Emoji [], those ubiquitous emoticons that popped up when iPhone users found them in 2011 with iOS 5 are a different set of characters aside from the traditional alphanumeric and punctuation characters. These are essentially another alphabet, and this concept will be useful when using the emoji in Python. Emoji are NOT a font like Wingdings from Windows95, they are unique characters with no corresponding letter or symbol representation. If you have a document or webpage that has the Wingding font, you can simply change the font to a typical Latin font to see the normal characters the Wingding font represents.

Technical Background

Without getting into the technical encoding problems, emoji are defined in Unicode and UTF-8, which can represent just about a million characters. A lot of applications or software packages default to ASCII, which only encodes the typical 128 characters. Some Python IDEs, csv writing packages, or parsing software default to or translate to ASCII, so they don’t necessarily handle the emoji characters properly.

I wrote a Python script [or this Python ‘package’] that takes tweets that are stored in a MongoDB database (more on that later) and counts the number of different emoji in the tweet corpus. To make sure Python plays nice with the emojis, first I loaded in the data by making sure I had UTF-8 encoding specified otherwise you’ll get this encoding error:

UnicodeDecodeError: 'ascii' codec can't decode byte 0xf0 in position 0: ordinal not in range(128)

I loaded an emoji key I made using all the emoji’s in Apple’s implementation by loading this code into a Panda’s data frame:

emoji_key = pd.read_csv('emoji_table.txt', encoding='utf-8', index_col=0)

If Python loads you data in correctly with UTF-8 encoding, each emoji will be treated as separate unique character, so string function and regular expressions can be used to find the emoji’s in other strings such as Twitter text. In some IDEs emoji’s don’t display [Canopy] or don’t display well [PyCharm]. I remedied the invisible/messy emoji’s by running the script in Mac OS X’s terminal application, which displays emoji . Python can also produce an ASCII compliant string by using a unicode escape encoding:

unicode_object.encode('unicode_escape')

The escape encoded string will display something like this:

\U0001f604

All IDEs will display the ASCII string. You would need to decode it from the unicode escape to get it back into a unicode object. Ultimately I had a Pandas data frame containing unicode objects. To make sure the correct encoding was used on the output text file, I used the following code:

 with open('emoji_out.csv', 'w') as f: 
    emoji_count.to_csv(f, sep=',', index = False, encoding='utf-8')

Emoji Counter Class

I made an emoji counter class in Python to simplify the process of counting and aggregating emoji counts. The code [socialmediaparse] is on my GitHub along with the necessary emoji data file, so it can load the key when the instance is created. Using the package, you can repeatedly call the add_emoji_count() method to change the internal count for each emoji.
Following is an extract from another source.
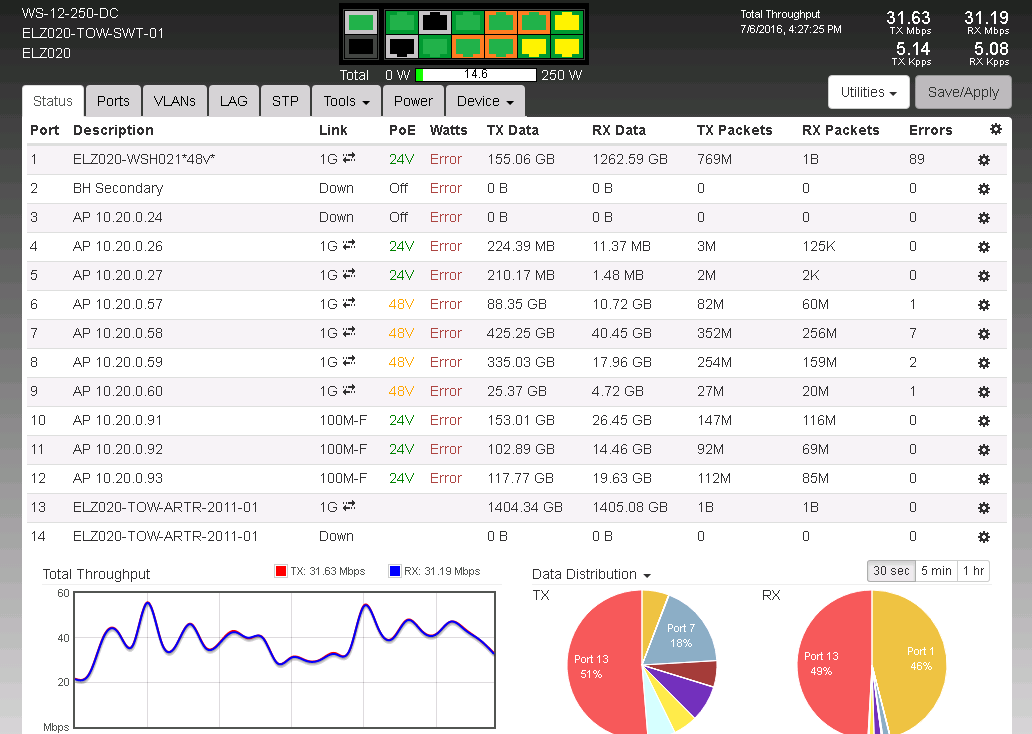Click the Save/Apply button
Screen dimensions: 1032x734
tap(963, 92)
The results can be retrieved using the .dict, dict_total, and .baskets attributes of the instance. I wrote this because it organizes and simplifies the analysis for any social media or emoji application. Separate emoji dictionary counter objects can be created for different sets of tweets that someone would want to analyze.
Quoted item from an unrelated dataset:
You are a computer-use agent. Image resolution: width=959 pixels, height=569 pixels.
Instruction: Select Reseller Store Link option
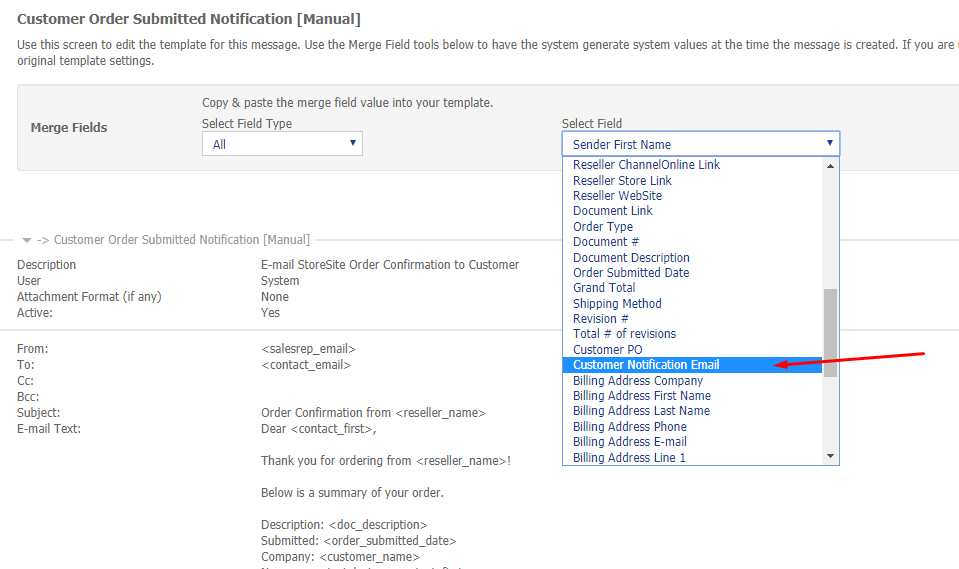(622, 181)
import socialmediaparse as smp #loads the package

counter = smp.EmojiDict() #initializes the EmojiDict class

#goes through list of unicode objects calling the add_emoji_count method for each string
#the method keeps track of the emoji count in the attributes of the instance
for unicode_string in collection:
   counter.add_emoji_count(unicode_string)  

#output of the instance
print counter.dict_total #dict of the absolute total count of the emojis in corpus
print counter.dict       #dict of the count of strings with the emoji in corpus
print counter.baskets    #list of lists, emoji in each string.  one list for each string.

counter.create_csv(file='emoji_out.csv')  #method for creating csv

Project

MongoDB was used for this project because the data stores the JSON files very well, not needing a parser or a csv writer. It also has the advantage of natively storing strings in UTF-8. If I used R’s StreamR csv parser, there would be many encoding errors and virtually no emoji’s present in the data. There might be possible work arounds, but MongoDB was the easiest way I’ve found to work with Twitter JSON, UTF-8 encoded data.